▸ Instruction: Extract, word for word, the stretch of the material below from its first line through the line containing "등록 안내 (354, 170)", including both of those lines.

▸ Data for the task:
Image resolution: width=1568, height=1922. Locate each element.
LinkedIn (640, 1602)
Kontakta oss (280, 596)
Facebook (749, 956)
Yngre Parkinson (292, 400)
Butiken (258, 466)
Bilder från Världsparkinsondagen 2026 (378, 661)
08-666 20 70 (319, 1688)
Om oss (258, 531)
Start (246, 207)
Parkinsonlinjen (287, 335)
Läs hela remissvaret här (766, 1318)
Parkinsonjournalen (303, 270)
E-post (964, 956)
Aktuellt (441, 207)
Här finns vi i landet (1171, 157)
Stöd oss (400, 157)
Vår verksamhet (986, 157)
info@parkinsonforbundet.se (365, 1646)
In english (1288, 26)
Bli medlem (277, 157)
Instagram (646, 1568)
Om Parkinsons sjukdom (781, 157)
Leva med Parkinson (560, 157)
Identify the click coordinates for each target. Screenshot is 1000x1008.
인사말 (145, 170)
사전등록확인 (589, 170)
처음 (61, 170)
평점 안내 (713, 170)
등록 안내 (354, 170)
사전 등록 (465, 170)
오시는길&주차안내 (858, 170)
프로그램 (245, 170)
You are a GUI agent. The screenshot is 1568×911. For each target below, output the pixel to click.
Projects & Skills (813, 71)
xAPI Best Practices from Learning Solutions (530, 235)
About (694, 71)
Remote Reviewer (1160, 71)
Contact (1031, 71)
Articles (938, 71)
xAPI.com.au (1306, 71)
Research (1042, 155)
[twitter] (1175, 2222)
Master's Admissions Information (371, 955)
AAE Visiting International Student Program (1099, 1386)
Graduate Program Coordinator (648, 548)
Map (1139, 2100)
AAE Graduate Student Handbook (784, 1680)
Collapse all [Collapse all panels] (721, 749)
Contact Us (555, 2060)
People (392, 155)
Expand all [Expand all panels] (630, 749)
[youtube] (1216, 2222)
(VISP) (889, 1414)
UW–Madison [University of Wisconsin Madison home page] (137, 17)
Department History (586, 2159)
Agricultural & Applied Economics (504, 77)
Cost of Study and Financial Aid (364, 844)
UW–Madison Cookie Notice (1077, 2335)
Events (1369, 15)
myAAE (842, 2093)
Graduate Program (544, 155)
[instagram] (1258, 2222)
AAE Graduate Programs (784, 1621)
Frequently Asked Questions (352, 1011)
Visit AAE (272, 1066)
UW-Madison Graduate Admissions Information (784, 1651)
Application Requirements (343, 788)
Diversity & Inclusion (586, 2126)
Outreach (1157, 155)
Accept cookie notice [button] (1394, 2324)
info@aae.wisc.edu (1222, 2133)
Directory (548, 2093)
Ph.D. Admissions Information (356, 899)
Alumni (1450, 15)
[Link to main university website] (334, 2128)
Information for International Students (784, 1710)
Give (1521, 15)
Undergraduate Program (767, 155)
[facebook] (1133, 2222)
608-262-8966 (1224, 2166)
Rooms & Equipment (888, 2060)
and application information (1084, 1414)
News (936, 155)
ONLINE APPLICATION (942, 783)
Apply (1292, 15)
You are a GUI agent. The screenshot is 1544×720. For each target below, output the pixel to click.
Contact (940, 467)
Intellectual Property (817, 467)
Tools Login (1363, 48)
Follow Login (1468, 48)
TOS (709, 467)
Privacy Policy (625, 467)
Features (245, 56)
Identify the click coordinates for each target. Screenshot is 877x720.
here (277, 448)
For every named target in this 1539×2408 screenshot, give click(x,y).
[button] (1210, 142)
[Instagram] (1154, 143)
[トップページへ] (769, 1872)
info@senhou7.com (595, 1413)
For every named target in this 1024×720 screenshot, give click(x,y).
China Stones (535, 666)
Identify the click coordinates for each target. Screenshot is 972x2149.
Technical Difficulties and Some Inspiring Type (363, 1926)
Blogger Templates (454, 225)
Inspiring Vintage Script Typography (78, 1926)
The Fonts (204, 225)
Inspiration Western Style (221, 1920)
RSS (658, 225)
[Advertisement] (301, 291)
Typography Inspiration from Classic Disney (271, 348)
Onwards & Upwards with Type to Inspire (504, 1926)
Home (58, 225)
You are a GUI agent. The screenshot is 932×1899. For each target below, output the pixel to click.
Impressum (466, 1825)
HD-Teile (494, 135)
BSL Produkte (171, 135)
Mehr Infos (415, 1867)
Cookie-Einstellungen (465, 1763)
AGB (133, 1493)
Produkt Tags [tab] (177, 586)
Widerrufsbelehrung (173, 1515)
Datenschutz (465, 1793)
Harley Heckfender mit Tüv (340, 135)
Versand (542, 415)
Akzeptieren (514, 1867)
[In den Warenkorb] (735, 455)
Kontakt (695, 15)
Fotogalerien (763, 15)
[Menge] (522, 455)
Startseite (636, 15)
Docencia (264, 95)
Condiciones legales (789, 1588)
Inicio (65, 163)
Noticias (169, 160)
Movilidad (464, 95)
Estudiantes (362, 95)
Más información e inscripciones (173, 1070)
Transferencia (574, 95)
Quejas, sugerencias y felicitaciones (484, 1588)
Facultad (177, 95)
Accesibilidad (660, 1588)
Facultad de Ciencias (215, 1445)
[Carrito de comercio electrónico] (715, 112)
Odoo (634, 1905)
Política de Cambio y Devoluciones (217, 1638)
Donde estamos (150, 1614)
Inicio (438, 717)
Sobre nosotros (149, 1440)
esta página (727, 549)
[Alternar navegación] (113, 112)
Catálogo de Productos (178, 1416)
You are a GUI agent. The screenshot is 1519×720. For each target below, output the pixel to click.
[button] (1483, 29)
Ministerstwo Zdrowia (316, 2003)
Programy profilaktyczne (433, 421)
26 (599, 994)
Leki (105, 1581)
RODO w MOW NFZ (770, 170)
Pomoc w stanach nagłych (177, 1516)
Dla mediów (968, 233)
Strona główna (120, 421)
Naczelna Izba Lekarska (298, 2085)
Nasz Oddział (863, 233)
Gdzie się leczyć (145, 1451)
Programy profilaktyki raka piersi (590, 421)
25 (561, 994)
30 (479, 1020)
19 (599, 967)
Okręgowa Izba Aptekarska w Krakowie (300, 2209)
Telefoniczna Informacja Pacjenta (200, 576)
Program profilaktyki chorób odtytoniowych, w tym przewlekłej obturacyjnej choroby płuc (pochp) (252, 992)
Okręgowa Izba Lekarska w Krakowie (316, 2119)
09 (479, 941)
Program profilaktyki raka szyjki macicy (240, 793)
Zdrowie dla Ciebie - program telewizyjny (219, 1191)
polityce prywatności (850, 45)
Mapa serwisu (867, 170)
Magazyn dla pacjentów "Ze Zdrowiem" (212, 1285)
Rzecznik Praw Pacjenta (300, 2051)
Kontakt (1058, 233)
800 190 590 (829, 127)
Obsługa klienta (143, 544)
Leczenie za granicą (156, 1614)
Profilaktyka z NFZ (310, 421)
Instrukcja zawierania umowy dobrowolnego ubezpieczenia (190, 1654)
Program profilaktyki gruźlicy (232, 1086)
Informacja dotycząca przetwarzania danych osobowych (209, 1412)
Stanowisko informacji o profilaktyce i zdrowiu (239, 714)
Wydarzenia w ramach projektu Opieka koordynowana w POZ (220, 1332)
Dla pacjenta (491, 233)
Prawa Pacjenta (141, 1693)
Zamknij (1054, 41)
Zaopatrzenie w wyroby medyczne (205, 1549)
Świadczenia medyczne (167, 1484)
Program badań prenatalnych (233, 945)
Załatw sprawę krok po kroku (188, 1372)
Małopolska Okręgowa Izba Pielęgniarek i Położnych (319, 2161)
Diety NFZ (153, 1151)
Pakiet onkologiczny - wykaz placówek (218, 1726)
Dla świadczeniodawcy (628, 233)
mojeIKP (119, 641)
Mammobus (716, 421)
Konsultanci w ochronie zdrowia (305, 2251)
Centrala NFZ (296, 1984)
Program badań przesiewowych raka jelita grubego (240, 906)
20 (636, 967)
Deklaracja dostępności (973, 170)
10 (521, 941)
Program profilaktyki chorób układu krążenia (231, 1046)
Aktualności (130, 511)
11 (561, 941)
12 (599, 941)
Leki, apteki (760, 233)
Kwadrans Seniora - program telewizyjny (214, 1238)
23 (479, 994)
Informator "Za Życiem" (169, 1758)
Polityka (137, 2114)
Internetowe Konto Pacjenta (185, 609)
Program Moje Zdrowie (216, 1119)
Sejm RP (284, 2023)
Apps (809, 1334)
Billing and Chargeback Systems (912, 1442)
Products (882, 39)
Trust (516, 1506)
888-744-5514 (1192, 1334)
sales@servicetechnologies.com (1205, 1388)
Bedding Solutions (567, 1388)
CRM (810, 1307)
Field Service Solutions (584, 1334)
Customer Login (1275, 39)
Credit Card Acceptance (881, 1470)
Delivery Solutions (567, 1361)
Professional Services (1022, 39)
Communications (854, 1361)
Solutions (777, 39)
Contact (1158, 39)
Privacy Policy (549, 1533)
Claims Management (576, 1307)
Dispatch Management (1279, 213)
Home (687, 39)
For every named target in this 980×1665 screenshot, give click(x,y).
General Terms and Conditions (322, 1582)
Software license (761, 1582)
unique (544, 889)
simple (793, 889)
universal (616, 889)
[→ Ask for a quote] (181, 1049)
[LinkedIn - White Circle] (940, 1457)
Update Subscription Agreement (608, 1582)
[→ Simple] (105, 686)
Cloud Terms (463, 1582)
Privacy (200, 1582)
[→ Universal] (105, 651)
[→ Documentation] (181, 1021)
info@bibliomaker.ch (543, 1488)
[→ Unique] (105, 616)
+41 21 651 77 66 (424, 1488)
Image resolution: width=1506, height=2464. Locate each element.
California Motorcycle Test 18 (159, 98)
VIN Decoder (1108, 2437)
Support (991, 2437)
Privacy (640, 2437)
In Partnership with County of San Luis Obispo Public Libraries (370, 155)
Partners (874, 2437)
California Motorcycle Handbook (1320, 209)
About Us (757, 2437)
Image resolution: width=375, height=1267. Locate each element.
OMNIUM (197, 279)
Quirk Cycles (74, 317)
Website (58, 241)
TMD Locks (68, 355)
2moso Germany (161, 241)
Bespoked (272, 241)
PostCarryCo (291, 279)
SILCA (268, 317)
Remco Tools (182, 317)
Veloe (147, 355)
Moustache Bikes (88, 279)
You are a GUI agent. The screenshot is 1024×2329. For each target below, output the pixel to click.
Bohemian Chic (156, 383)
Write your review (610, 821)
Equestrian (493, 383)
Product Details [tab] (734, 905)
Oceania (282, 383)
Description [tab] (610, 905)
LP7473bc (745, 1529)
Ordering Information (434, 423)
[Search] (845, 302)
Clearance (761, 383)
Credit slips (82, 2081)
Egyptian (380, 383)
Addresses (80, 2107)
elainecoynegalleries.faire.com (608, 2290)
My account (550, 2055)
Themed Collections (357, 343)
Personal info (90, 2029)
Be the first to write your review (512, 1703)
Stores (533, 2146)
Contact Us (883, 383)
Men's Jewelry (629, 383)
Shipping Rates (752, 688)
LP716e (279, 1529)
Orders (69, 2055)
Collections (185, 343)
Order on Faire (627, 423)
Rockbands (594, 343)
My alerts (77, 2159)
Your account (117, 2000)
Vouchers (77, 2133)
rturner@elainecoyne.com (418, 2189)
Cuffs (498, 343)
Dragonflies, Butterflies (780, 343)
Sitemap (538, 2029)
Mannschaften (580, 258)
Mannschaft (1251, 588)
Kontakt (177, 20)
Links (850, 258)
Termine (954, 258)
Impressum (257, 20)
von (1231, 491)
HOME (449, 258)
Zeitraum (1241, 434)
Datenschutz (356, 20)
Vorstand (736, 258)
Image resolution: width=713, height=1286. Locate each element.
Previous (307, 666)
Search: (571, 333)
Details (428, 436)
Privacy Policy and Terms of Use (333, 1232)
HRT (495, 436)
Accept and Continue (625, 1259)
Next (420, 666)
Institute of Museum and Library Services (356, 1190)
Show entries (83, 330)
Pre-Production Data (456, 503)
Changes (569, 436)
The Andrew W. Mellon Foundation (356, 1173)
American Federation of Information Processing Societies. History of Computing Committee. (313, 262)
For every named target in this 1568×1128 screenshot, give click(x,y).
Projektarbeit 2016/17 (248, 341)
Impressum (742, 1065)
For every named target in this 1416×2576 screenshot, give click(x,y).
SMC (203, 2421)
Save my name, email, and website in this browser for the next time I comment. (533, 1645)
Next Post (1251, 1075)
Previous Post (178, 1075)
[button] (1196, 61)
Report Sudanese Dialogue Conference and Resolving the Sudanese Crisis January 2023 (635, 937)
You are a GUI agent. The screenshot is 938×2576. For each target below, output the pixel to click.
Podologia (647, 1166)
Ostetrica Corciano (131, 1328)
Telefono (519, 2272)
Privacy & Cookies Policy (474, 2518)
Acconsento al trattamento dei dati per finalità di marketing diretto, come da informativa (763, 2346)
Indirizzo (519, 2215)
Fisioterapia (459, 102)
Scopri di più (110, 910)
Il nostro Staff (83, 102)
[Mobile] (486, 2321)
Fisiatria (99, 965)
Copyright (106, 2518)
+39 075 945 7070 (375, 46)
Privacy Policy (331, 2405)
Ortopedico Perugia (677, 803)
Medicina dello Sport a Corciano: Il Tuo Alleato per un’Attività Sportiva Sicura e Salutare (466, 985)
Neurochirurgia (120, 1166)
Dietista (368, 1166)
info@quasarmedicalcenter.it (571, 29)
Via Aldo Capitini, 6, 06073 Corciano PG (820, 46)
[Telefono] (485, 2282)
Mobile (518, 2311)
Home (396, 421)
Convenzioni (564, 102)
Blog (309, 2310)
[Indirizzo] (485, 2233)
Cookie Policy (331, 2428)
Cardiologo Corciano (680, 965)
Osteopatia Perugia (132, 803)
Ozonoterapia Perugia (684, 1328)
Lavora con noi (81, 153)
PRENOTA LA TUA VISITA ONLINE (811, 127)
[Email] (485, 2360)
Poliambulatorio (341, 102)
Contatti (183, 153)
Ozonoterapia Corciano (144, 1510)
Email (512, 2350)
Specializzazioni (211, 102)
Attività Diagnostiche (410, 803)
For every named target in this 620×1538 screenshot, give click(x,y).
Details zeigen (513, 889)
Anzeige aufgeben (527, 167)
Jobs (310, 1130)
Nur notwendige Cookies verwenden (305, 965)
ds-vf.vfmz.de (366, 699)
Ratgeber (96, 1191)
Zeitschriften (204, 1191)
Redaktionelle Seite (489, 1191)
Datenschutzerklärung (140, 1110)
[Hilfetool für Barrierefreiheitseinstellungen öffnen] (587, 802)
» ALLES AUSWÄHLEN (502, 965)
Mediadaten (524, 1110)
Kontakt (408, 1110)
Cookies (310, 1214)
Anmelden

▸ Response for this exercise:
Image resolution: width=1568, height=1922. Locate each element.
LinkedIn (640, 1602)
Kontakta oss (280, 596)
Facebook (749, 956)
Yngre Parkinson (292, 400)
Butiken (258, 466)
Bilder från Världsparkinsondagen 2026 (378, 661)
08-666 20 70 (319, 1688)
Om oss (258, 531)
Start (246, 207)
Parkinsonlinjen (287, 335)
Läs hela remissvaret här (766, 1318)
Parkinsonjournalen (303, 270)
E-post (964, 956)
Aktuellt (441, 207)
Här finns vi i landet (1171, 157)
Stöd oss (400, 157)
Vår verksamhet (986, 157)
info@parkinsonforbundet.se (365, 1646)
In english (1288, 26)
Bli medlem (277, 157)
Instagram (646, 1568)
Om Parkinsons sjukdom (781, 157)
Leva med Parkinson (560, 157)
Identify the click coordinates for each target. Screenshot is 1000x1008.
인사말 (145, 170)
사전등록확인 (589, 170)
처음 (61, 170)
평점 안내 (713, 170)
등록 안내 (354, 170)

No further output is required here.